Commentaries on Plato's Apology

 
 
 
 
In their book on Plato's Apology, Thomas C. Brickhouse and Nicholas D. Smith suggest that commentaries on this dialogue "are strikingly similar in their defense of the general thesis that Socrates' speech was not intended to be a serious response to his accusers. Instead, we are told, Socrates was primarily interested in proclaiming the paramount importance of the philosophical way of life and cared little or nothing about securing his own acquittal" (Brickhouse and Smith 37-38). The implication of this point of view would be that Socrates was not trying to defend himself but only to challenge some of the wrong assumptions of his accusers.
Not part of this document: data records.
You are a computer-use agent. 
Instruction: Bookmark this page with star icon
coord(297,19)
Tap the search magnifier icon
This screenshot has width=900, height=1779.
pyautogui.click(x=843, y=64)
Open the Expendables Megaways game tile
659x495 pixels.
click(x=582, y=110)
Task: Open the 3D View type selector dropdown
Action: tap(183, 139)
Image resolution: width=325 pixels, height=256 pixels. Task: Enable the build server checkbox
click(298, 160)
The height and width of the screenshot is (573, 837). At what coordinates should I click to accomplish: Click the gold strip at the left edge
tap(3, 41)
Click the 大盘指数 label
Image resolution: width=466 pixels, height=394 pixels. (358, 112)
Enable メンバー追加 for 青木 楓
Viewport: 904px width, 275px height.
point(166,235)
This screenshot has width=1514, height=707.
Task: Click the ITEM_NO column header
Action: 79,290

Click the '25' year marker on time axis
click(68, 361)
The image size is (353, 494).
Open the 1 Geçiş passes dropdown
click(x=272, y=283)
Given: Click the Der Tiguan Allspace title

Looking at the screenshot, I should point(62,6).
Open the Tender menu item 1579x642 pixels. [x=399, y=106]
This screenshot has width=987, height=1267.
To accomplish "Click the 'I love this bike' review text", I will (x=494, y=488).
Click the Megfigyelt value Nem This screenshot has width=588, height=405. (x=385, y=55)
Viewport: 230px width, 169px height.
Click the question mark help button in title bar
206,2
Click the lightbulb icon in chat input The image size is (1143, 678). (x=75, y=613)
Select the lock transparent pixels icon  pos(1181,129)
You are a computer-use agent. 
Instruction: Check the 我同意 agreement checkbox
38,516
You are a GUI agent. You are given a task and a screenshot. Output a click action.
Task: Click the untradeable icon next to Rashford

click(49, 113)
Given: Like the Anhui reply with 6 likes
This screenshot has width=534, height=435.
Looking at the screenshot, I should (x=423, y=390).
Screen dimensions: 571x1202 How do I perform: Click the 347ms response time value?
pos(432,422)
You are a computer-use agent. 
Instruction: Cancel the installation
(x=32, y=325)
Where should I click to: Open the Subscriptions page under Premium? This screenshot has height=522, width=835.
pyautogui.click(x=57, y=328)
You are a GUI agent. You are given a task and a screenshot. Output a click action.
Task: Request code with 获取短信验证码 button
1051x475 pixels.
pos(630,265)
It also would indicate that the trial was, from his point of view, a foregone conclusion so that he saw no need to raise a real defense because he knew he was a condemned man; as a result, he took the opportunity to speak in public and to disseminate his views to a wider audience at the last opportunity he would have. A related view is that Socrates made himself into a martyr by refusing to mount an effective defense. Brickhouse and Smith deny the validity of this interpretation and suggest instead that this point of view is actually a misinterpretation of the power and importance of Socratic irony.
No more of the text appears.